I'm not going to talk about gun culture and what that looks like in various countries, about interpretations of laws, of history, about politics, or about the scare campaigns and misinformation spread by lobbyist groups. There is zero point to me talking about any of that. You want my opinion, here it is: people should not own guns. But I'm not going to go into that. That's a waste of my time and yours. The USA it seems, has decided, in large, that the right to own a gun is more valuable than the lives of its citizens. There's nothing more to say.

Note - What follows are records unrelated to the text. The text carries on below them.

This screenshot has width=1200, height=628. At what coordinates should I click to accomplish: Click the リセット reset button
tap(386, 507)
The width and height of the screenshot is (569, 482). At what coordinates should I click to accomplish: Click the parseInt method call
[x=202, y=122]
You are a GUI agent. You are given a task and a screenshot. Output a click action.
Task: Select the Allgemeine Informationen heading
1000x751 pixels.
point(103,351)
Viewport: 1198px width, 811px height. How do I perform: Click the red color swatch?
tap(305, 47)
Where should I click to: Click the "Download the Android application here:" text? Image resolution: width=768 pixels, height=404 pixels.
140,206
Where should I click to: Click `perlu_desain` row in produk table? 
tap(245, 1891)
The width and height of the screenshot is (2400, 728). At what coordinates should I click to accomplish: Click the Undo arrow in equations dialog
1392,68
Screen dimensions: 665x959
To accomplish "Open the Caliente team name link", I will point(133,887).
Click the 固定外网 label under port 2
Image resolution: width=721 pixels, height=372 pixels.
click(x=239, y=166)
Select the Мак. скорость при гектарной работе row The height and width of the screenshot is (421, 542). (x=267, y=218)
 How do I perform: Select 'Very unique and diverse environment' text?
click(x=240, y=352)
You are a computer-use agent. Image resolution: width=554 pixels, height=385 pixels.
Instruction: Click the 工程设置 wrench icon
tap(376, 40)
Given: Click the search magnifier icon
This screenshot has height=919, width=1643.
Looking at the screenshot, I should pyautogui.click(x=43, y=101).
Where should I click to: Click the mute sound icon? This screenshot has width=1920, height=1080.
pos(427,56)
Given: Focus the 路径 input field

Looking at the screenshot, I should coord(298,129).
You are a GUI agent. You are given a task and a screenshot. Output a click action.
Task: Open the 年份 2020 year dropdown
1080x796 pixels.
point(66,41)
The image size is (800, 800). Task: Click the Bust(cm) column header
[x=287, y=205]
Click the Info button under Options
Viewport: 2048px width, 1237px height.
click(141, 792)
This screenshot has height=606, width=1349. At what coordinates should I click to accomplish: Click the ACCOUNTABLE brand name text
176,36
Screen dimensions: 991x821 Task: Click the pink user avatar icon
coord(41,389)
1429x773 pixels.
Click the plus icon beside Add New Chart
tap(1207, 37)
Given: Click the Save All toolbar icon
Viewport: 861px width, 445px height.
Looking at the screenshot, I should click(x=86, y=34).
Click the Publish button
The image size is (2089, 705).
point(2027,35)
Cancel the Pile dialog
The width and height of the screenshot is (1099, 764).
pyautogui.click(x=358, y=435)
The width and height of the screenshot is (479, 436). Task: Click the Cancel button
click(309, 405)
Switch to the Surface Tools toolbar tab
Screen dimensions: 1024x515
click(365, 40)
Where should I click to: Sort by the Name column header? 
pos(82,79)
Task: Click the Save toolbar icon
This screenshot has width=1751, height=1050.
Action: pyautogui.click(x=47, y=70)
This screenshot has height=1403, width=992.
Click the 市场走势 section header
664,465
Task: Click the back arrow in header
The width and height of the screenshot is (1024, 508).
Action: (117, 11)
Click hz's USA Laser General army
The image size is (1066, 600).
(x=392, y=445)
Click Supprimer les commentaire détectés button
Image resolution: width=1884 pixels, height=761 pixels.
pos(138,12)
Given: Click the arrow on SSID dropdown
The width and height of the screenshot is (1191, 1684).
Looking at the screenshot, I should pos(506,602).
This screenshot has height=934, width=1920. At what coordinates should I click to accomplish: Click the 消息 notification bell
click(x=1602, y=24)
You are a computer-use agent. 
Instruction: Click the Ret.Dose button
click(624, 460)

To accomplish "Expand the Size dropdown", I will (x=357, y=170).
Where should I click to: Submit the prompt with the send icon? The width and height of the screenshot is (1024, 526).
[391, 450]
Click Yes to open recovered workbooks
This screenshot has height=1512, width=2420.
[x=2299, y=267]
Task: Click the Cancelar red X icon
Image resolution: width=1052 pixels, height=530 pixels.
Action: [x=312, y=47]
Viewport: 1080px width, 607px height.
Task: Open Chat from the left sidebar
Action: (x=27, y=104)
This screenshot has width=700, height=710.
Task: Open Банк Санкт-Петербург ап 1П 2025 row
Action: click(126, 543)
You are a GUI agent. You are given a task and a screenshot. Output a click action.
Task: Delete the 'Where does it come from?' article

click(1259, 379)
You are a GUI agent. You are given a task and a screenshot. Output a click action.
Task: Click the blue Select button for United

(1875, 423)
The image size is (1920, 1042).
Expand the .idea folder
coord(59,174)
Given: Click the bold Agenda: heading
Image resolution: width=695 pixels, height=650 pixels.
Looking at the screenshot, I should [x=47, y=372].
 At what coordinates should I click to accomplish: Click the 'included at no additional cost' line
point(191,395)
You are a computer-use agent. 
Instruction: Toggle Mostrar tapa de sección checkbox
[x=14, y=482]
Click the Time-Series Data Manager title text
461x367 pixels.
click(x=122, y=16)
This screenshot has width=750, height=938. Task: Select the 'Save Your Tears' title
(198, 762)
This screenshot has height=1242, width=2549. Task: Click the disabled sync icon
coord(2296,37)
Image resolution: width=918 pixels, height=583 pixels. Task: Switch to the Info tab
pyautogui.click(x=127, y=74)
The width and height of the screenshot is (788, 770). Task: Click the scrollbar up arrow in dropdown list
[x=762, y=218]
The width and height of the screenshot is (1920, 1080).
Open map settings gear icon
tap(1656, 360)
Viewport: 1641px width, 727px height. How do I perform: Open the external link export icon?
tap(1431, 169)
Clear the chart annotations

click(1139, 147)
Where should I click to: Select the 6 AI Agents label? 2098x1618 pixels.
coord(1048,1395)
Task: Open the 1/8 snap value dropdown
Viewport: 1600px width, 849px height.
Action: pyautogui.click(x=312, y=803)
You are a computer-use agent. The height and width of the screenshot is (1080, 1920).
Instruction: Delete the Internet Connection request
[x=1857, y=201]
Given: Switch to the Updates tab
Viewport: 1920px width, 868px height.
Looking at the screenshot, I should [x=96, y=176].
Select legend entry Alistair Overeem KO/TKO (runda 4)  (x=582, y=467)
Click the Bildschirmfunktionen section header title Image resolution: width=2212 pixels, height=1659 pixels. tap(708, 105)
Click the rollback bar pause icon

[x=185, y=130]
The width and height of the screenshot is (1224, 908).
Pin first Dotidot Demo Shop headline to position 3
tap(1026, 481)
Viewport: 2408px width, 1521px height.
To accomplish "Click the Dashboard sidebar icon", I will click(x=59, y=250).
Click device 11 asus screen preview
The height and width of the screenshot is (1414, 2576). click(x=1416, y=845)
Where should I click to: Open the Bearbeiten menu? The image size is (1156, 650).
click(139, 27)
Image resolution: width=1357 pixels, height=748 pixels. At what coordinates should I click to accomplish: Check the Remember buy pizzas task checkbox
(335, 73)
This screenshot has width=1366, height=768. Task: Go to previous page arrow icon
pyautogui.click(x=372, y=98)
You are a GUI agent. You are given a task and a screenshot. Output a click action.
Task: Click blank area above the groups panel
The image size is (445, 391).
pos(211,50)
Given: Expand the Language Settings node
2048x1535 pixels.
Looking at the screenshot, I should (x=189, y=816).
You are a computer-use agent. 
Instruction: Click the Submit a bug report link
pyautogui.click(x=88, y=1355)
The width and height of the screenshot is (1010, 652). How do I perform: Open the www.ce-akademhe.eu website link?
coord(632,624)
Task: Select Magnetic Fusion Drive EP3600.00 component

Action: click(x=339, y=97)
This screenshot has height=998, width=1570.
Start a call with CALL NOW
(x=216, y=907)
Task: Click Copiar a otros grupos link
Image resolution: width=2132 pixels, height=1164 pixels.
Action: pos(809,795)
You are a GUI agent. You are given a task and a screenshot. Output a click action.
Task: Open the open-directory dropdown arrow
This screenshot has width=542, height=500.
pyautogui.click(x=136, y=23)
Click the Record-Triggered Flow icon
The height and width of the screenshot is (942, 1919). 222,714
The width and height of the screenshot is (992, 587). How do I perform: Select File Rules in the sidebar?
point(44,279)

But people with far greater fortitude than I are going to keep having that debate and more power to you guys. Have your say. Maybe one day you'll be heard. But I'm done with that discussion. What I want to discuss is this chart:


What we see here, from a poll taken of adults taken in 2017, is that 89% of Republican and Democrat supporters (not politicians) agree that people with mental illness should not be allowed to buy guns. Only 82% of Republicans and 85% of Democrats believe that people on a no-fly or watch list should be banned from purchasing a firearm. That means more people are concerned about people with mental illness buying a gun than people who are deemed unsafe to have on a plane or are suspected of criminal activity.

Exactly what is it about the anxious and depressed that you're so afraid of?

Oh, but it's not people with depression that you're worried about getting a gun. After all, one in four people have a mental illness, according to the World Health Organisation, so if mental illness made people into killers, surely one in four people would be buying a gun and going on a killing spree. No, those people might shoot themselves, sure, and we shouldn't let that happen, but the ones we really have to watch out for are those people with mania, the sociopaths, the sadists, the delusional paranoid voice hearing schizophrenics. People with "serious" mental illness.

They're the ones doing all the killing, right?

Well, here's some more numbers: only about 5% of gun related killings are committed by people with mental illness. That's not mass shootings, that's all gun killings. The MacArthur Violence Risk Assessment Study found that, once accounting for substance abuse, only 18% of those studied had committed a violent act in the past year. But when they compared those results to the violence rates in the neighbourhoods and mentally healthy people in a similar environment (such as siblings) it evened out. The violence rates became statistically insignificant.

On the other hand, a study conducted by the Australian government found that 18% of people suffering a psychotic illness such as schizophrenia were a victim of violent and 17% reported self-harm.

The evidence for a causative link between mental illness of any kind and violent crime, particularly firearm related killings, does not exist. Laws that restrict mentally ill people from having firearms is at best going to reduce gun crime by 5%. That's slightly more impact on the homicide rate than a law banning the bogeyman from owning a gun.

The majority of mentally ill people are no more dangerous to you than anybody else. Mental Illness is not the reason for these mass shootings, is not the reason for gun violence. Hate is not a mental illness. Bigotry is not a mental illness. Ethno-nationalism is not a mental illness. But these are the things you should be concerned about.

Okay. So, I actually wrote this blog more than a year ago, but by the time I had finished getting the data, the zeitgeist had tragically moved on. But here we are again, so now is the time to say something. And there's one more thing I would like to say.

I don't talk much about my personal life, but I have been open about suffering from mental illness. I have lived the majority of my life with severe mental illness. And at times, if I had a gun, I would have used it. But the only person I would have shot is myself. Australia's firearms restrictions have saved lives.

But we're not going to talk about that. After all, the decision has been made. Y'all prefer having a gun than not having a gun violence pandemic. So own it. Stop putting the blame on people who are already marginalised.